In a world characterised by supercomplexity, in which higher education (HE) is in the grip of neoliberal market forces (Barnett, 2000), it is incumbent upon participants in this sector to ask; what does it mean to belong, and to what? ‘Belonging’ has become a buzzword used by institutions to seemingly demonstrate how they seek to include students and help them ‘fit in’ to specific cultures and contexts of learning. A sense of ‘belonging’ may be important for some students at an emotional level; however, in the context of the neoliberal university, we argue that focussing on this concept may have the effect of encouraging students to assimilate to the dominant culture. More subtly, it could be noted that this is part of an ongoing process of inculcating students to the beliefs, values and normative behaviours associated with neoliberalism, arguably reproducing and exacerbating many of the social challenges threatening education, democracy, ecosystems and ultimately our ability to survive on this planet. This theoretical paper challenges the notion of belonging, problematising it as a neoliberal construct of 21st century HE that insidiously invokes a particular notion of ‘community’ which functions to prioritise domestication and conformity to social and economic expectations of a higher education driven by an agenda of employability, entrepreneurialism, and acquisitive individualism. We propose a more meaningful conception of ‘belonging’; based on engaging students in changing their world so as they may belong in the world authentically. We contend that belonging holds greater promise as a means of self-actualisation, liberation, and a way to develop authentic ‘critical being’ (Barnett, 1997) whereby students develop belonging and are not “…subject to the world but able to act autonomously and purposively within it” (ibid. p.4).

Practitioner Notes

  1. Our critique of belonging centres on its normative portrayal of students as uniform within a massified system characterised by diversity of students, which favours the experiences of dominant social groups in society and can therefore exclude those not reflecting such groups and their related forms of social/cultural capital.
  2. We hope to encourage colleagues to consider an alternative view that contests the idea of belonging and promotes a relational view of beings within an ecology. This relational view sees education as communicative rather than transactional, and therefore more democratic.
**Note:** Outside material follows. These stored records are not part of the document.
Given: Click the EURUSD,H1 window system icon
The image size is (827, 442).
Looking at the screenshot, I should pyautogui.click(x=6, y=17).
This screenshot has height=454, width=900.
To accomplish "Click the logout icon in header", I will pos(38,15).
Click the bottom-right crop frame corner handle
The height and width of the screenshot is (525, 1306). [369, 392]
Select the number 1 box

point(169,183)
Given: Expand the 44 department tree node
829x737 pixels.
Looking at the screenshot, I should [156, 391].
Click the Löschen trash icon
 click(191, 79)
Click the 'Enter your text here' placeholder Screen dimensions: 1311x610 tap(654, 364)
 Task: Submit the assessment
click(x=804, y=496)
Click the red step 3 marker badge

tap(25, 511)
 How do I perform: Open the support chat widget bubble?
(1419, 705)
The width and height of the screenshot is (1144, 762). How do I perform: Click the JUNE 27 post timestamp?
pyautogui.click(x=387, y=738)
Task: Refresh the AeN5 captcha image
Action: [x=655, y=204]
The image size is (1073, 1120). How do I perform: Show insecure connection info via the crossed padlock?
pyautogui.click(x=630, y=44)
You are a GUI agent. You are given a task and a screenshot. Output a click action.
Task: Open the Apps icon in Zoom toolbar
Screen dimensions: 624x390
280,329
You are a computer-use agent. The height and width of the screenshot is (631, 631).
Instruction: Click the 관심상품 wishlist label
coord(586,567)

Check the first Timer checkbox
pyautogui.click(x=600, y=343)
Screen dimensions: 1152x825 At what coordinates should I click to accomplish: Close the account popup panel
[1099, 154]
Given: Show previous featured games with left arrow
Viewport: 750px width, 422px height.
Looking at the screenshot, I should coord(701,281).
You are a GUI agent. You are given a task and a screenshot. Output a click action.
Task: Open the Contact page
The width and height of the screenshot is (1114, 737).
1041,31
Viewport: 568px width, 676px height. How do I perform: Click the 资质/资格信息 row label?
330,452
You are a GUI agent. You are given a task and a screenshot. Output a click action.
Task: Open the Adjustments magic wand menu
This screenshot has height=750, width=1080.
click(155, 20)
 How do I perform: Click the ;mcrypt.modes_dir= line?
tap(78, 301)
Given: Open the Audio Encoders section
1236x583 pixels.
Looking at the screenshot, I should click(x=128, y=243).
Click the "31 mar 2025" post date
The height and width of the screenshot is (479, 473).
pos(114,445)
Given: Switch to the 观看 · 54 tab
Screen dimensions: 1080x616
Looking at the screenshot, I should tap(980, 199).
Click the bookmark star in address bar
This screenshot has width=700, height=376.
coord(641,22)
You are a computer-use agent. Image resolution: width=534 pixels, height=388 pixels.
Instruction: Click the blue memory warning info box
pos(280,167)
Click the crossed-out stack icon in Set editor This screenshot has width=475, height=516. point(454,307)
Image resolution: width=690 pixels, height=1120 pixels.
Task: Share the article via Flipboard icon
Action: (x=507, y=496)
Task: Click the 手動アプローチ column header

  3. Our proposal for relational pedagogies recommends a move away from individualist views of learning and teaching to consider an interconnected, caring approach which views learning (and universities) as a complex ecosystem interrelated and interdependent upon elements beyond the human, and, therefore, anthropocentric views of the world.
  4. Rather than seeking to belong to a university as a large whole, we propose universities should instead value students as the people, or beings, they are and value explicitly what they bring to the university and classroom. In doing so, our suggestion is to focus on supporting students’ development as relational, not bounded, and critical beings able and prepared to negotiate an anxious and uncertain world.